_Testo in esame_
• • •

OMELIA DI GIOVANNI PAOLO II

Città del Messico, Cattedrale Metropolitana
Venerdì, 26 gennaio 1979

 

Cari Fratelli nell’Episcopato e carissimi figli.

Da appena qualche ora ho toccato per la prima volta, con profonda commozione, questa terra benedetta. E ora mi capita la fortuna di questo incontro con voi, con la Chiesa e col popolo messicano, in questo che vuol essere il giorno del Messico.

È un incontro che ha avuto inizio con il mio arrivo in questa bellissima città; si è allargato mentre attraversavo le strade e le piazze, si è intensificato al mio ingresso in questa Cattedrale. Ma è proprio qui, nella celebrazione del Sacrificio Eucaristico, ch’esso trova il suo culmine.

Poniamo questo incontro sotto la protezione della Madre di Dio, la Vergine di Guadalupe, che il popolo messicano ama con la più profonda devozione.

A voi tutti, Vescovi di questa Chiesa; a voi, sacerdoti, religiosi, religiose, seminaristi, membri degli Istituti secolari, laici dei movimenti cattolici e di apostolato; a voi bambini, giovani, adulti, anziani; a voi tutti, messicani, che possedete uno splendido passato di amore a Cristo, pur in mezzo alle prove; a voi che portate nel profondo del cuore la devozione alla Vergine di Guadalupe, il Papa vuole parlare proprio a voi di qualche cosa che è, e deve essere sempre più, una vostra essenza cristiana e mariana: la fedeltà alla Chiesa.

Fra tanti titoli attribuiti alla Vergine durante i secoli dall’amore filiale dei cristiani, ve ne è uno di significato molto profondo: Vergine fedele, la “Virgo fidelis”! Che significato ha questa fedeltà di Maria? Quali sono le dimensioni di questa fedeltà?

La prima dimensione si chiama ricerca. Maria fu fedele anzitutto quando, con amore, si mise a cercare il senso profondo del disegno di Dio in lei e per il mondo. “Quomodo fiet?” (Come avverrà questo?), chiedeva Maria all’Angelo dell’Annunciazione. Già nell’Antico Testamento il senso di questa ricerca si traduce in una espressione di rara bellezza e di straordinario contenuto spirituale: “cercare il volto del Signore”. Non ci sarà fedeltà se non ci sarà nella radice questa ardente, paziente e generosa ricerca; se non si troverà nel cuore dell’uomo una domanda, per la quale solo Dio offre risposta, dico meglio, per la quale solo Dio è la risposta.

• • •

_Dati forniti_
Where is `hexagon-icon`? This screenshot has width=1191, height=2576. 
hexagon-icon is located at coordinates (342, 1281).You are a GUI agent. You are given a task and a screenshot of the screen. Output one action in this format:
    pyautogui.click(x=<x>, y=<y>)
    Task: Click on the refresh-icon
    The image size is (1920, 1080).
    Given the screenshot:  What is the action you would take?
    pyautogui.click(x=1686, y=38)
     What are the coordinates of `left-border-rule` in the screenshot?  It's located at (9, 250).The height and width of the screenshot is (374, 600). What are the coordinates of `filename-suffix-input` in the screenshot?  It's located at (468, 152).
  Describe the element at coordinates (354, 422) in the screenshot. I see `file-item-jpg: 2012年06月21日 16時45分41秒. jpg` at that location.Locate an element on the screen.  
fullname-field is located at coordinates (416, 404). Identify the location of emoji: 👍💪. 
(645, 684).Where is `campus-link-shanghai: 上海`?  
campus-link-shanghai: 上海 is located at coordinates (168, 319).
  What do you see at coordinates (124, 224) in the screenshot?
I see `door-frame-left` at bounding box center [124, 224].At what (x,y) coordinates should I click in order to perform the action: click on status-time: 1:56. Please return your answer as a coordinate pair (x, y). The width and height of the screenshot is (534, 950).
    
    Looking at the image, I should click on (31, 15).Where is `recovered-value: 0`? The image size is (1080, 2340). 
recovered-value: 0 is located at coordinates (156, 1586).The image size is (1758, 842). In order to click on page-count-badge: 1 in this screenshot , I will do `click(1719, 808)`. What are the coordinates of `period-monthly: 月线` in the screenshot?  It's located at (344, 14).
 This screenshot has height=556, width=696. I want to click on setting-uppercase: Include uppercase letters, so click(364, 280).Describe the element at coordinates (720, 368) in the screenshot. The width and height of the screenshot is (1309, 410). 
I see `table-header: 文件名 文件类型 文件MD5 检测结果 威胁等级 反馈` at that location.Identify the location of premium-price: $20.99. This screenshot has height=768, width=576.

• • •

_Attività richiesta_
Estendi l'omelia sulla fedeltà di Maria, riprendendo subito dopo l'ultima frase riportata. Le voci riportate non hanno alcun legame con il testo in esame.

_Risultato_
La seconda dimensione della fedeltà si chiama accoglienza, accettazione. Il “quomodo fiet?”, sulle labbra di Maria, si trasforma in un “fiat”. Che ciò avvenga, sono pronto, accetto: questo è il momento cruciale della fedeltà, momento nel quale l’uomo percepisce che mai comprenderà totalmente il come; che ci sono nel disegno di Dio più zone di mistero che di evidenza; che l’uomo, per quanto si sforzi, mai riuscirà a capirlo totalmente. A questo punto, l’uomo accetta il mistero, gli dà un luogo nel suo cuore, così come “Maria conservava tutte queste cose, meditandole nel suo cuore” (Lc 2,19; cf. Lc 3,15). È il momento nel quale l’uomo si abbandona al mistero, non con la rassegnazione di qualcuno che capitola di fronte a un enigma, o a un assurdo, ma piuttosto con la disponibilità di chi si apre per essere abitato da qualcosa – da Qualcuno! – più grande del proprio cuore. Questa accettazione si compie definitivamente attraverso la fede, che è appunto l’adesione di tutto l’essere al mistero che si rivela.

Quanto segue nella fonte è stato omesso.